When the Boston Red Sox released Wilfredo Cordero after the final game of the baseball season, he expressed his joy at being a free agent.
“I’m happy,” he said. “I get to go home to my family - me, my wife, the baby - and enjoy my life.”
The only problem is that police summoned to his home June 11 found his wife bruised and bleeding and Cordero threatening to kill her.
This was not so heartwarming. He was arrested on a number of charges including assault and battery and violating a restraining order. Trial is set for Oct. 20.
Cordero became a member of a growing fraternity - athletes charged with violence against women. They’re the subject of Jeff Benedict’s new book, “Public Heroes, Private Felons.” It examines how stars cheered on the field often turn into savages off it.
The condition borders on an epidemic with charges reported almost daily. Benedict wonders about what causes the flood of cases and what happens to the athletes after they are reported.
“By and large, they get off,” he said. “Look at the disposition of the cases. They’re very rarely prosecuted successfully.
Sentences are often minimal. The courts are hamstrung by plea bargains because of the difficulty getting the initial charges to stick.”

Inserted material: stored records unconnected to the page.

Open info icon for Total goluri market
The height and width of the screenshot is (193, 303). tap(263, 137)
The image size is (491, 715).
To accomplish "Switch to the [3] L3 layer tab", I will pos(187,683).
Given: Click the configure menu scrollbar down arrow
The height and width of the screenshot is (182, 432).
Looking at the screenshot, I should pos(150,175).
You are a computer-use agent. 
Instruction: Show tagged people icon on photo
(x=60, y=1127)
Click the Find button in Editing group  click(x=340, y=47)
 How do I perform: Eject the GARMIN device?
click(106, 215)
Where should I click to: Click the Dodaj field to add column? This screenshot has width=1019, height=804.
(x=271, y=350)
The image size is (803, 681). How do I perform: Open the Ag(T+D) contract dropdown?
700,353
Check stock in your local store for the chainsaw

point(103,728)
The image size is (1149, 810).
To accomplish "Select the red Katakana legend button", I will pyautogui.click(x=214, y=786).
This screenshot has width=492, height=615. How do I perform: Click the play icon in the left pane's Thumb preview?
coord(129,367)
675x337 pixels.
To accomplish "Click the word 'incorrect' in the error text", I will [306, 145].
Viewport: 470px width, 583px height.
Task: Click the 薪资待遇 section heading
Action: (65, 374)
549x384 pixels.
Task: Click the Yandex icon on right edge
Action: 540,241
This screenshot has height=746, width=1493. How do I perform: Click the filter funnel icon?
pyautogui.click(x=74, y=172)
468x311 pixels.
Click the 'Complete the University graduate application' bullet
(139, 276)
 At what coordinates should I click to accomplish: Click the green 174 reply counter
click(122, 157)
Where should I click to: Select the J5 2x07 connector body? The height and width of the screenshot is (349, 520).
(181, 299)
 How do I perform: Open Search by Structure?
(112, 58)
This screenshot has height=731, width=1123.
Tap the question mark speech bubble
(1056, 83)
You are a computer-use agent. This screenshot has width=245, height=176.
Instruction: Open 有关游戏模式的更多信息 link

Benedict’s book, which grew out of research he conducted while on staff at Northeastern University’s Center for the Study of Sport in Society, details many well-known cases. He says the blame or this aberrant behavior needs to be shared, particularly at the collegiate level.
“It’s coaches who recruit players who are at risk,” he said. “They know from past behavior and experience what to expect. In fairness to the recruits, many are from less than perfect environments, exposed to violence and crime. If they want to offer them scholarships, that’s OK. But they have a duty to do more than just put them on the field. The message is, ‘As long as I’m good enough, I can come in and play.’
“It’s often inappropriate to offer scholarships to these players. They choose to bring them to campus and push them through the system for three or four years. Lawrence Phillips is the perfect example.”
Phillips is the St. Louis Rams’ running back recruited by Nebraska after a troubled childhood growing up in a group home in West Covina, Calif. The “at-risk ” signals were there from the start. In his third year in college, Phillips pleaded no contest to misdemeanor assault and trespassing in the beating of his ex-girlfriend.
Nebraska coach Tom Osborne responded with a six-week suspension, then allowed him to return to the team in time for the national championship game, explaining that Phillips needed the structured environment of the team. The day after Nebraska won the championship, the coach recommended that Phillips turn pro and find somebody else’s structured environment.
“The problem was shoveled off to the Rams,” Benedict said. “Phillips got in trouble again and was arrested almost immediately” on drunken driving charges.
So who is to blame? Osborne? The Rams? The system?
Consider last week’s partial police blotter in sports.
Ohio State freshman wide receiver Ken-Yon Rambo was charged with drug abuse, disorderly conduct and resisting arrest. A day later, University of Miami freshman wide receiver Santana Moss was arrested following a fight at a bar and charged with battery on a police officer and resisting arrest.
“Sports are big in America,” Benedict said. “Sometimes, priorities get out of balance. The moral compass, too exposed to the limelight, can go awry and ethics get pushed aside.”
That’s distressing stuff.
There are hopeful signs, though. Teams have cut problem players. And if they’re not cheered on the field, it will send a message the fans won’t tolerate it, either.